In der Raumentwicklung, in Siedlungsstrukturen und der Planung des öffentlichen Raumes erfordern Nachhaltigkeit und Bedachtnahme auf Lebensqualität gleichermaßen eine “Politik der kurzen Wege”. Dadurch sollen Lebensumwelten so strukturiert werden, dass möglichst kurze Wegstrecken zurückzulegen sind, um die alltäglichen Lebensbedürfnisse zu befriedigen. Eine Trendwende: statt für Wege etwa zum Arbeitsplatz, in die Schule, zum Einkaufen, etc. immer längere Distanzen überbrücken zu müssen, rücken die Einrichtungen des täglichen Lebens wieder in die Nähe. Eine stärkere funktionale Durchmischung von Siedlungsgebieten wäre ebenso die Folge wie die Abkehr von immer größeren, an einem Ort konzentrierten Versorgungseinrichtungen. Eine Siedlungs- und Strukturentwicklung, die auf möglichst geringe Verkehrs- und Transportstrecken abstellt, ist gleichzeitig ein wichtiger Anreiz gegen die fortschreitende Zersiedelung der Landschaft und Verhüttelung durch ausufernde Ortsränder und zerfließende Stadtgrenzen.

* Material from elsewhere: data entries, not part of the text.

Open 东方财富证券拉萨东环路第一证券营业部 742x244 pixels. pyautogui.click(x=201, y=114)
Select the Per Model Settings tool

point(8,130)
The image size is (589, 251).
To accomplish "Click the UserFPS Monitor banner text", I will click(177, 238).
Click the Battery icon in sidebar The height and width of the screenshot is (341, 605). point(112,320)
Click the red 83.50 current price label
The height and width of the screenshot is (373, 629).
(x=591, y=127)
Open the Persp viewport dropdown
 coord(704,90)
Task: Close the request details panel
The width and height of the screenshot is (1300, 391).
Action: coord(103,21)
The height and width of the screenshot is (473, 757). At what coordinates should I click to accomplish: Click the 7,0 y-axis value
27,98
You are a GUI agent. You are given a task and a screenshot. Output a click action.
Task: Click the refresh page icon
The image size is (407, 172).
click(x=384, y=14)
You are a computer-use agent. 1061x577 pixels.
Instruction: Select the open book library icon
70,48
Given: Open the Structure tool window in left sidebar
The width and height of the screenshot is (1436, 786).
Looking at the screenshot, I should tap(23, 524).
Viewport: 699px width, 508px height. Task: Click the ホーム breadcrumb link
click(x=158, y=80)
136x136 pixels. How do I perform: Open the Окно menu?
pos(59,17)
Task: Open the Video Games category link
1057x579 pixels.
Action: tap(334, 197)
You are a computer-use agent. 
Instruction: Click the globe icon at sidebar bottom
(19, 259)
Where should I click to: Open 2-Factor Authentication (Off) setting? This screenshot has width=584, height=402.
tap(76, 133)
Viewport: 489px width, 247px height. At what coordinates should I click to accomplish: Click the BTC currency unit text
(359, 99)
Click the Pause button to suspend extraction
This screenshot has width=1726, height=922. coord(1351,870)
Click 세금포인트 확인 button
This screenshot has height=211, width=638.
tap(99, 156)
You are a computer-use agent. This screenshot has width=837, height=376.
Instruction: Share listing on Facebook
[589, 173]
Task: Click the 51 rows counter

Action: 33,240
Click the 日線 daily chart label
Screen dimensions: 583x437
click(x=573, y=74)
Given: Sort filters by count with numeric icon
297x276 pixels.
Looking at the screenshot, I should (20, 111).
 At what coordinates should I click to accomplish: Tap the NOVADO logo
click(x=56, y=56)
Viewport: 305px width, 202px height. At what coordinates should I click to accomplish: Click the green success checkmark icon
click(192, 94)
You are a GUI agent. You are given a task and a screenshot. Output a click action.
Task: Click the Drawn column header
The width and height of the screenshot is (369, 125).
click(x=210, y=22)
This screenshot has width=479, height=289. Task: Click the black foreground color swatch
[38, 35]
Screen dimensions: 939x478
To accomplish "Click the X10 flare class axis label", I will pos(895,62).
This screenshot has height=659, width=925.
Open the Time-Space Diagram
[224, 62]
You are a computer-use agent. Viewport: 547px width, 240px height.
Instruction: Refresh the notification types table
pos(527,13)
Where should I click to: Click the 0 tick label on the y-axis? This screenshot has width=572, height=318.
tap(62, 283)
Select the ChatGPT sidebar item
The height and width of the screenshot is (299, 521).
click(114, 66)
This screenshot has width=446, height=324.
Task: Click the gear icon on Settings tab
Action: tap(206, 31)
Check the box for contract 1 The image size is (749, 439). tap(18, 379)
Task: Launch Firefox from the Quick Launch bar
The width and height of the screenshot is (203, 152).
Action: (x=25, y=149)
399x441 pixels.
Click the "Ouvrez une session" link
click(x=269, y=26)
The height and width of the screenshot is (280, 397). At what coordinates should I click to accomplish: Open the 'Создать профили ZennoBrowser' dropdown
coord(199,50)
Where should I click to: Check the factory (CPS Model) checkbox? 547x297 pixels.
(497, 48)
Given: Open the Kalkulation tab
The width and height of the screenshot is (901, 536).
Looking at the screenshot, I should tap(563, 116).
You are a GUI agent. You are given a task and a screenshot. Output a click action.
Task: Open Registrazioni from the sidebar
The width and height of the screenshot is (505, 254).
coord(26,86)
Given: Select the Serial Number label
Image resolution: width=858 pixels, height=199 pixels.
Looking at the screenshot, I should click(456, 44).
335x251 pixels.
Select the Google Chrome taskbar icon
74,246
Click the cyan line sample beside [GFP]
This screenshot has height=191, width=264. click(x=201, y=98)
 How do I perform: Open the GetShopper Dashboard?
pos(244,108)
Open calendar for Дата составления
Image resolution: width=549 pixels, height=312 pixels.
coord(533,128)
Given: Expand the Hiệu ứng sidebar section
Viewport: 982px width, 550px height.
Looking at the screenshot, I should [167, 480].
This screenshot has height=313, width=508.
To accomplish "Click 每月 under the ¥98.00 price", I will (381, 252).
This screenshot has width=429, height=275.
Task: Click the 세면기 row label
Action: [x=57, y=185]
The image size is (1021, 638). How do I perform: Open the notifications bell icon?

Ein hoher Anteil der heute notwendigen Mobilität entfällt – häufig mangels vertretbarer Alternative – auf den individuellen Autoverkehr. Dieser stellt eine ökologisch äußerst nachteilige und klimabelastende Form der Mobilität dar, er belastet meist die Haushaltsbudgets beträchtlich, ist volkswirtschaftlich in weiten Bereichen ineffizient und schließt bestimmte, große Bevölkerungsgruppen aus. Jenes gute Drittel der Bevölkerung, das nicht automobil ist, besteht vor allem aus älteren Menschen, Jugendlichen und Frauen, die durch individualverkehrslastige Politik in ihrer Beweglichkeit stark eingeschränkt sind.
Grüne Politik verfolgt demgegenüber das Ziel, den Zwang zur Mobilität zu reduzieren und gleichzeitig das Recht und die Möglichkeit auf Mobilität durch ein attraktives öffentliches Verkehrssystem zu sichern. Kostenwahrheit im Verkehr ist zu Gunsten des öffentlichen Verkehrs nötig. Angestrebt wird eine konsequente Attraktivierung des öffentlichen Verkehrs und sein flächendeckender Ausbau. Mit einem solchen anreizorientierten Programm streben wir den Umstieg vom Individualverkehr auf einen am maximalen Fahrgastnutzen orientierten und effizient organisierten öffentlichen Verkehr an.